**DESCRIPTION OF THE TASK**.
Rewrite everything from "Yes, OpenMx can" down to "thresholds model instead." in the forum reply on Poisson models in OpenMx below, replacing "Poisson likelihood function" with "Poisson log-likelihood".

**TEXT UNDER STUDY**.

Yes, OpenMx can utilize the Poisson likelihood function, but it is not built-in. You will have to set up your model using an algebra objective or an R objective. See my examples below. Note that if your count variable takes relatively few unique values in your sample, you could consider ordinalizing it and doing the analysis as an ordinal thresholds model instead.

Let's first simulate some data for some simple examples:

dat <- cbind( rpois(1000,1), 1, rnorm(1000) )
dimnames(dat) <- list(NULL,c("y","x0","x1"))

If we want to do a simple Poisson regression, setting up the model to use a row-algebra objective would look something like this:

PoisAlgModel <- mxModel(
  "PoissonAlgebra",
  mxData(observed=dat,type="raw"),
  mxMatrix(type="Full",nrow=2,ncol=1,free=T,values=c(1,0),labels=c("b0","b1"),name="b"),
  mxMatrix(type="Full",nrow=1,ncol=2,free=F,labels=c("data.x0","data.x1"),name="xt"),
  mxAlgebra( exp(xt%*%b), name="yhat", dimnames=list(NULL,"y")),
  mxAlgebra( -2*filteredDataRow*log(yhat) + 2*yhat, name="rowAlgebra" ),
  mxAlgebra( sum(rowResults), name="reduceAlgebra" ),
  mxRowObjective(rowAlgebra="rowAlgebra",reduceAlgebra="reduceAlgebra",dimnames=c("y"))
)
PoisAlgFit <- mxRun(PoisAlgModel)

If we want to do the same analysis, but with an R objective, the code would look something like this:

Poisobj <- function(model,state){
  modeldata <- model$data@observed
  b0 <- model$b@values[1,1]
  b1 <- model$b@values[2,1]
  return(-2*sum(apply(modeldata,1,function(row){dpois(x=row[1],lambda=exp(b0*row[2] + b1*row[3]),log=T)})))

**PROVIDED DATA**.
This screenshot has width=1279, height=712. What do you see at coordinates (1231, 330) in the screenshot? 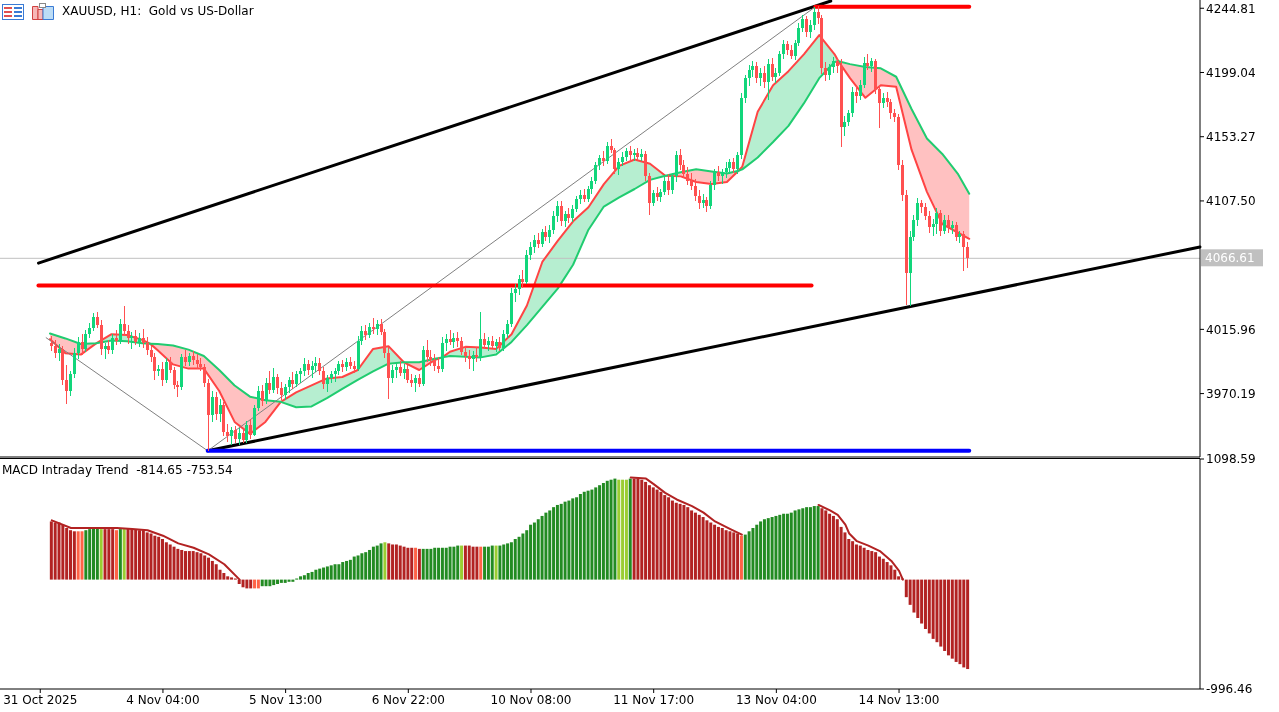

**FINISHED TASK**.
Yes, OpenMx can utilize the Poisson log-likelihood, but it is not built-in. You will have to set up your model using an algebra objective or an R objective. See my examples below. Note that if your count variable takes relatively few unique values in your sample, you could consider ordinalizing it and doing the analysis as an ordinal thresholds model instead.